Translate this sentence from the forest management text below into Spanish: "Before forests are commercially harvested in Ontario, a forest management plan (FMP) must be developed and approved by MNR."

◆ Selected text:
╭──
Forest Management: Conserving Biodiversity at the Stand and Site Scale
Ontario’s forests play an important role in world ecosystems. Our province is also home to about 17 per cent of Canada’s boreal forest, and 2.5 per cent of the global boreal forest. Many of the province’s 30,000 known species live within forested areas and every year millions of the world’s migratory birds use Ontario’s forests.
Approximately 80 per cent of the province’s forests are Crown lands managed by the provincial government. Over 35 per cent of this area is within the Area of the Undertaking (AOU), the region of Ontario where commercial timber harvesting actively occurs. The Ministry of Natural Resources (MNR) is responsible for sustainable forest management and the conservation of biodiversity, while the Ministry of Northern Development, Mines and Forestry (MNDMF) is responsible for the business and economic aspects of forestry.
Before forests are commercially harvested in Ontario, a forest management plan (FMP) must be developed and approved by MNR. Plan development is guided by four regulated MNR manuals. By the late 1990s, a collection of over 30 forestry management guides provided additional direction on dealing with finer scale, specific issues. In 1999, the ministry initiated a review of the province’s forestry guides. MNR decided to consolidate down to five guides, including the Forest Management Guide for Conserving Biodiversity at the Stand and Site Scales (the “Stand and Site Guide” or “guide”).
The purpose of the guide is to provide direction on planning and conducting forest operations at the stand and site level (i.e., tens of square metres to hundreds of square kilometres) so that “forest biodiversity will be conserved and Ontario’s forests will remain healthy and sustainable.”
Major issues addressed through direction in the guide include:
- stand composition, pattern and structure to allow for a variety of wildlife habitats;
- ecological function of aquatic systems and shoreline riparian zones;
- forestry activities in the ranges of particular forest species, such as moose, deer, and birds; and
- forestry activities in habitats of species at risk.
The Stand and Site Guide also includes direction for soil and water conservation, salvage and biofibre harvest, and road and water crossing construction. MNR staff are required to follow direction in the Stand and Site Guide when preparing 10-year FMPs that come into effect on or after April 1, 2011.
Contents |
The Stand and Site Guide: Key Issues
Residual Forest
Residual forest is retained during forestry operations to provide wildlife habitat, particularly for species that inhabit older forest. However, the Stand and Site Guide’s definition for residual only requires a stand to be 35 years or older. The average age of forests in Ontario’s AOU in 2006 was 82 years old. MNR’s background and rationale document for the Stand and Site Guide suggests that residual forest will approximate older forests in its ecological function. However, the ministry admitted, “the response of wildlife communities to this direction has not been rigorously tested” and has indicated this will be a research priority. Therefore, the implication of this direction is currently unclear.
╰──
(Target pointing data)
╭──
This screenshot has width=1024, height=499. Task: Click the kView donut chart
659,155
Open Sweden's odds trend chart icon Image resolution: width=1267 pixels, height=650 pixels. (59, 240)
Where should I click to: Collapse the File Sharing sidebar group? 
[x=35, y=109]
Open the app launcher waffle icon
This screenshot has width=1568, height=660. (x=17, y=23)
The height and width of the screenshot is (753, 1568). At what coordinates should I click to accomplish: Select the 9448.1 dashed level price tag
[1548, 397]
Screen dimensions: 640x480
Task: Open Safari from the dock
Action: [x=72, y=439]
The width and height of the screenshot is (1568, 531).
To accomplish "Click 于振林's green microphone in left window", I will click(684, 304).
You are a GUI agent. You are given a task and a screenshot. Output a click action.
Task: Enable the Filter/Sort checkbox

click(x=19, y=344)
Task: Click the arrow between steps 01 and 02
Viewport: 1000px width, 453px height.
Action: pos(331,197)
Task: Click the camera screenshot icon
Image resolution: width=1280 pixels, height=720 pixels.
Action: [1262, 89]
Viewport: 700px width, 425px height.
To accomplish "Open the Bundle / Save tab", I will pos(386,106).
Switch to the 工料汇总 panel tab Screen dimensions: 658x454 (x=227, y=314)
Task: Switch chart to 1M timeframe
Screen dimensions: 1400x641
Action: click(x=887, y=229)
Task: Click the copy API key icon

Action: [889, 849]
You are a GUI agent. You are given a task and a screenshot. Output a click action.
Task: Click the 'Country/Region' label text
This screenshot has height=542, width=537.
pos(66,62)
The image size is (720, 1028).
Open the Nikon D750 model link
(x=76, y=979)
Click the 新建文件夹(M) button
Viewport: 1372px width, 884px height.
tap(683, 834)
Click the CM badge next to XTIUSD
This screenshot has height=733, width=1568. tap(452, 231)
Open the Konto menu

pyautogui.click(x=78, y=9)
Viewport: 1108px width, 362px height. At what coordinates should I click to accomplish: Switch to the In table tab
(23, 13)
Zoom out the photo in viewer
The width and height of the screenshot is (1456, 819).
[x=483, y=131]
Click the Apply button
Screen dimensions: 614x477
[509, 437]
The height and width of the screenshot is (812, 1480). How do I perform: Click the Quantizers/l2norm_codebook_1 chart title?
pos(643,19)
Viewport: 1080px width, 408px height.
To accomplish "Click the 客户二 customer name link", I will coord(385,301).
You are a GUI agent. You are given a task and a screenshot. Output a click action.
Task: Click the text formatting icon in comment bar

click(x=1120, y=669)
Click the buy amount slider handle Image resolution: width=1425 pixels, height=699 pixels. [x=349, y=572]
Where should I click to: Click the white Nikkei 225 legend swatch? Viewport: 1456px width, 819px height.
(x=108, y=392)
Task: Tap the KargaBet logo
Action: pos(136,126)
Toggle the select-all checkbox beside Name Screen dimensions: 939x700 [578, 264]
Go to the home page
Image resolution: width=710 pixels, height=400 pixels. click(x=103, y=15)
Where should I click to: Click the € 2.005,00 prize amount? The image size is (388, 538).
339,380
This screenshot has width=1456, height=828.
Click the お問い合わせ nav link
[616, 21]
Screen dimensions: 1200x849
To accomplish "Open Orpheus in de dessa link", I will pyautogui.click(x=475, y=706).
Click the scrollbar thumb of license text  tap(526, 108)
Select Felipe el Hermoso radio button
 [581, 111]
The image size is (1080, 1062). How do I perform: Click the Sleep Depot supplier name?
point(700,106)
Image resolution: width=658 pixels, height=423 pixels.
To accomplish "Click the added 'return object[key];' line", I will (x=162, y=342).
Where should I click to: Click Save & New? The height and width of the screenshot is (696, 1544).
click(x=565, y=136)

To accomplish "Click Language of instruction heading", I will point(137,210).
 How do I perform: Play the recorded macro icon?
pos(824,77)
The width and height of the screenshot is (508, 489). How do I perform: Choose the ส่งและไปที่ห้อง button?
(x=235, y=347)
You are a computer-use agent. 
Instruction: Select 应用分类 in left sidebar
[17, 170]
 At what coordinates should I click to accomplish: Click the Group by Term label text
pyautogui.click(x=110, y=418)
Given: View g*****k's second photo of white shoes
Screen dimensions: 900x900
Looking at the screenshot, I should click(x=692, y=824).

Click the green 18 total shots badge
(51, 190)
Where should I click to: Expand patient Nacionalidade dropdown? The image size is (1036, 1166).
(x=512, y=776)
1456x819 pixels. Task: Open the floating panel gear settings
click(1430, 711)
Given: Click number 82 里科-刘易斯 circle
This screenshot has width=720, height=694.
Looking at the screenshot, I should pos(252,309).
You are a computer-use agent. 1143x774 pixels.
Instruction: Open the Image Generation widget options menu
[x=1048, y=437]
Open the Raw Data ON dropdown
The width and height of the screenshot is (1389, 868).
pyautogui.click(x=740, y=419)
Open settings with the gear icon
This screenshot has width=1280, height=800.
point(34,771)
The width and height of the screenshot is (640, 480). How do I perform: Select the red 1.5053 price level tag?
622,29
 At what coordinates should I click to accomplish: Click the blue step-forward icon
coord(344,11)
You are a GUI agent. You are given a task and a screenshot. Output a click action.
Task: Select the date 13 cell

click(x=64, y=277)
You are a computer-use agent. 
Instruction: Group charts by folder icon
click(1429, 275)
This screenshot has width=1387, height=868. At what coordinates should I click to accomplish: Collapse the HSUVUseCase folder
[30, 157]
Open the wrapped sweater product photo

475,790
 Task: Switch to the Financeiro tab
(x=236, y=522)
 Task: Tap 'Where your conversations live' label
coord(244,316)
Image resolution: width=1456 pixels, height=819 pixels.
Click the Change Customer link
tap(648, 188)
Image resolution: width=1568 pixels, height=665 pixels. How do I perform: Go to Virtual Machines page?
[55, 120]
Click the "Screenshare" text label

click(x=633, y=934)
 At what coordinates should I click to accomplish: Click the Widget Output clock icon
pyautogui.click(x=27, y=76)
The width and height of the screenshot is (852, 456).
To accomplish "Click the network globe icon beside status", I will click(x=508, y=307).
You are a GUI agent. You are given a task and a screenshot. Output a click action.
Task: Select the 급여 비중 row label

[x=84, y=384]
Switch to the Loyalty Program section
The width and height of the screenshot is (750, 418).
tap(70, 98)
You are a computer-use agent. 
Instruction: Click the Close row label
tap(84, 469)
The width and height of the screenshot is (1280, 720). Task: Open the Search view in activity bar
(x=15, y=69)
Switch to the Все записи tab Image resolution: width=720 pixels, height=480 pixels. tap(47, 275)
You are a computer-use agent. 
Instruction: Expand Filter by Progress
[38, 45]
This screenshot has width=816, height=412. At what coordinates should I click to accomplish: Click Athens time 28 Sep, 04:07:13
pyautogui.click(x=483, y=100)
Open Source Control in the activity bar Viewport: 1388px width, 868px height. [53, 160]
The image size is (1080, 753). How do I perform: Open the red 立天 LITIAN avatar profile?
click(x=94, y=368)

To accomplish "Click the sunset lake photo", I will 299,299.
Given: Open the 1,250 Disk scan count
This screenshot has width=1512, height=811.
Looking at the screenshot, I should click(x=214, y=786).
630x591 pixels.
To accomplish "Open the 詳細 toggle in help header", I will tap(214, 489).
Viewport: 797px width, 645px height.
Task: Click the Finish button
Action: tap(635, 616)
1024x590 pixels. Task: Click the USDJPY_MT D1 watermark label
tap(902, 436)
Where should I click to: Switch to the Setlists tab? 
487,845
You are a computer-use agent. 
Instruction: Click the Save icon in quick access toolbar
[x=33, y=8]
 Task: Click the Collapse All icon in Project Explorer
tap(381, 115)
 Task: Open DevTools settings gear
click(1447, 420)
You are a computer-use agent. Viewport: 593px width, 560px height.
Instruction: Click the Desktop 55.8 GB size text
╰──
◆ Full response: Antes de que se aprovechen comercialmente los bosques en Ontario, debe elaborarse un plan de manejo forestal (FMP), que el MNR tiene que aprobar.